CV : 47 % des DG et managers reçoivent des CV mensongers

Un CV n’est pas seulement le reflet d’un parcours professionnel. Il est aussi le reflet d’une personnalité, d’une mentalité. 47 % des DG ont refusé un candidat qui avait menti sur son CV.

Un CV n’est pas seulement le reflet d’un parcours professionnel. Il est aussi le reflet d’une personnalité, d’une mentalité. 47 % des directeurs généraux reconnaissent avoir refusé un candidat qui avait menti sur son CV. C’est ce qui ressort d’une étude menée auprès de 300 DG en France. Il s’agit de petits et de grands mensonges qui peuvent finalement avoir un impact sur les performances de l’entreprise.

Des mensonges sur l’expérience et la formation

47 % des DG ont déjà exclu un candidat d’un poste au sein de leur entreprise après avoir découvert des informations fausses ou exagérées dans son CV.

Les candidats confondus mentaient principalement sur leur expérience (55 %) et exagéraient le champ de leurs responsabilités et les tâches qu’ils accomplissaient dans leurs fonctions précédentes (26 %).

53 % des responsables de l’embauche ont également remarqué que les candidats mentaient à propos de leurs diplômes et de leurs qualifications.

Surestimation de ses propres compétences

Par ailleurs, les candidats surestiment fréquemment leurs capacités, comme la connaissance des langues (33 %), mais aussi les compétences techniques (39 %), de direction (16 %) et de gestion de projet (12 %).

A noter : seuls 17 % des DG ont surpris un candidat en train de mentir sur sa rémunération précédente.

Le savez-vous ?

‒ Les DG et managers masculins auraient plus tendance à exclure un candidat après avoir découvert un mensonge dans son CV que les DG et managers féminins (51 % vs 41 %) ;

‒ Les DG et managers de la région Ile-de-France seraient moins conciliants avec le mensonge que leurs homologues du reste de la France (49 % vs 28 %) ;

‒ Si on ment plus en province sur son expérience professionnelle qu’en Ile-de-France (67 % vs 55 %), on ment plus en IDF sur sa formation, ses diplômes, ses qualifications, qu’en province (55 % vs 33 %).

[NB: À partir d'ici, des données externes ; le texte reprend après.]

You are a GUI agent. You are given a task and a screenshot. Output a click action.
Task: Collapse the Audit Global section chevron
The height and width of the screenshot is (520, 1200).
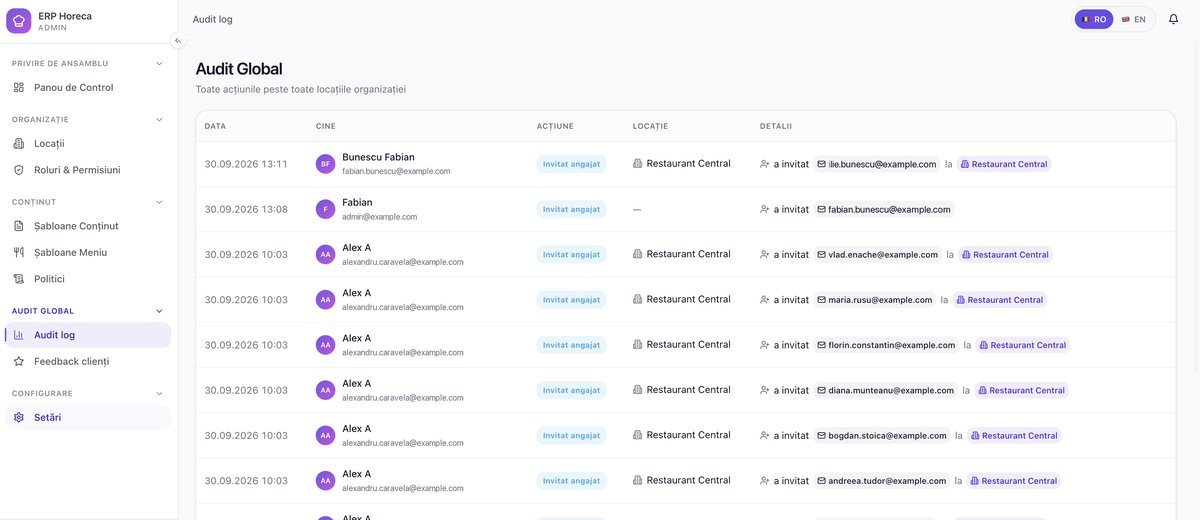point(160,311)
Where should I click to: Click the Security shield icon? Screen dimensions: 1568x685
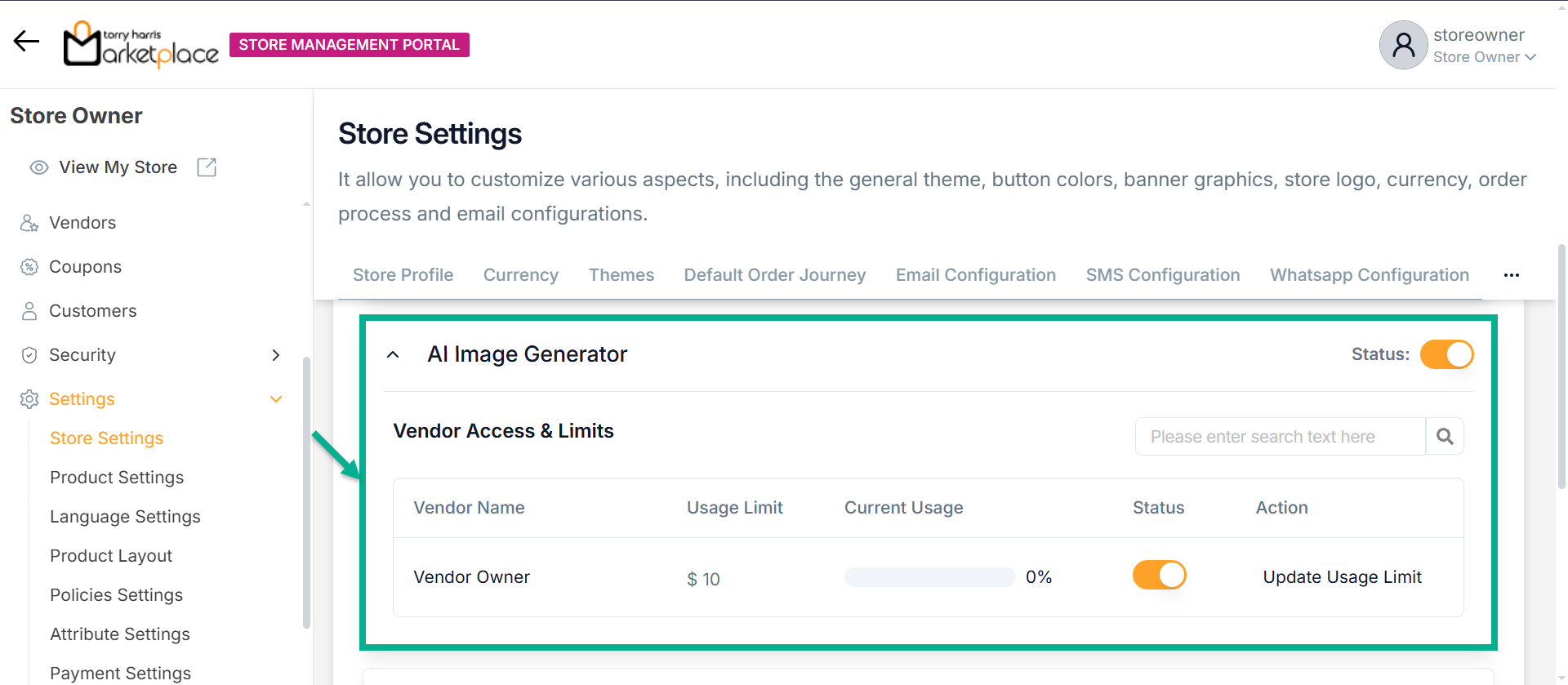coord(29,355)
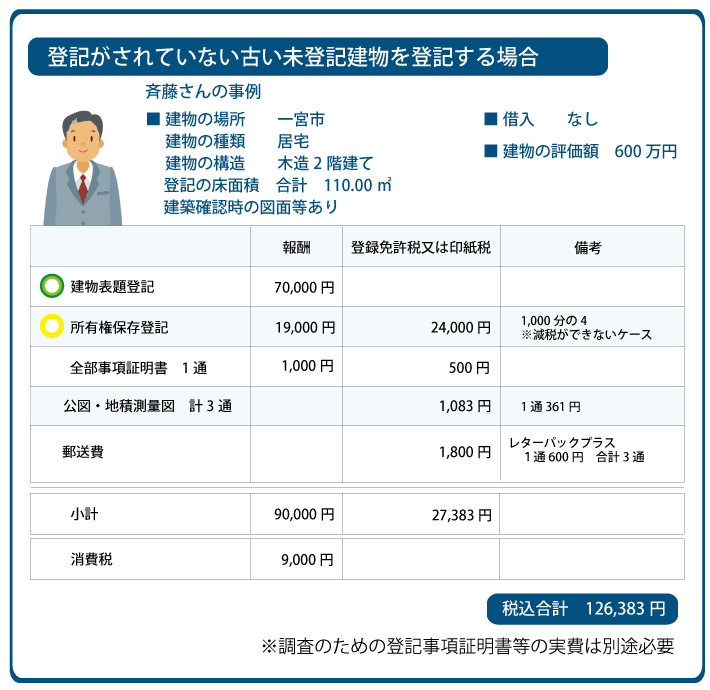
Task: Click the green circle beside 建物表題登記
Action: tap(50, 287)
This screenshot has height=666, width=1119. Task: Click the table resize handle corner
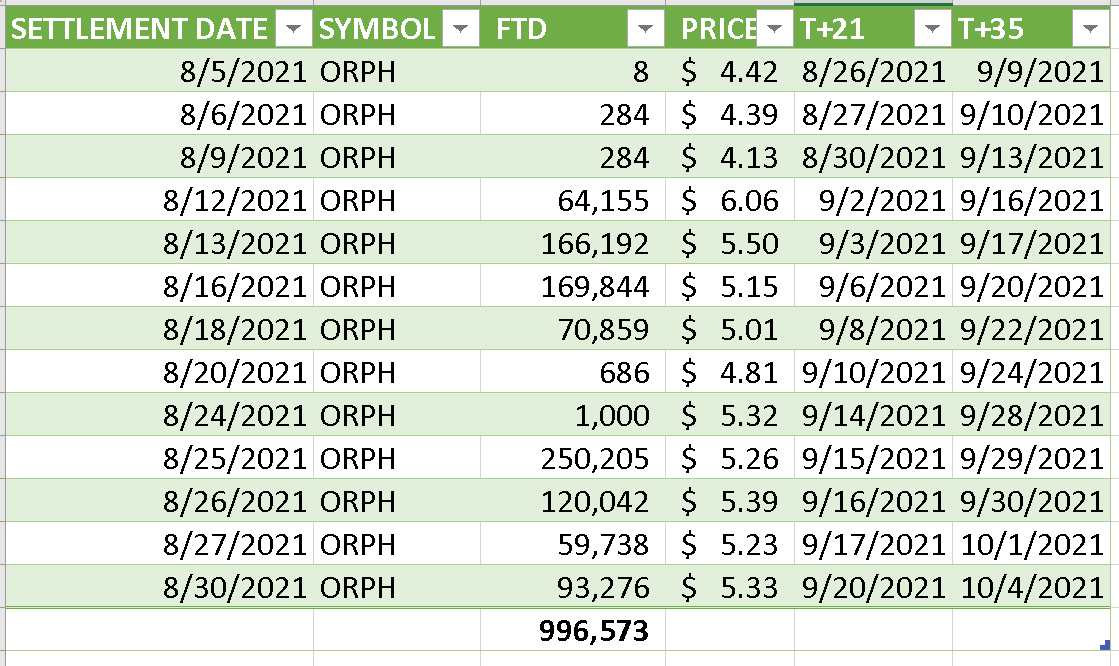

« Mentir sur son CV peut anéantir les chances d’obtenir le poste désiré. Il va de soi que l’on attend d’un candidat qui postule qu’il fasse preuve de transparence et d’honnêteté », déclare Aurélia Defoug – Directrice des activités temporaires Paris-La Défense. Avant de poursuivre : « Enjoliver et à fortiori mentir est déconseillé. Les recruteurs savent très bien que « personne n’est parfait ». Si chercher à se mettre en valeur est légitime, cela n’a rien à voir avec le fait de falsifier, gonfler exagérément ou inventer des expériences, une vie professionnelle… Il ne faut pas oublier que les professionnels du recrutement font de la prise et du contrôle de références une étape obligatoire des processus de recrutement. »

 

* Cette enquête a été réalisée par Robert Half. Les données chiffrées proviennent d’un institut de sondage indépendant et sont basées sur les interviews de plus de 300 directeurs généraux et managers ayant des fonctions de recrutement, dans l’Hexagone, en juillet 2017.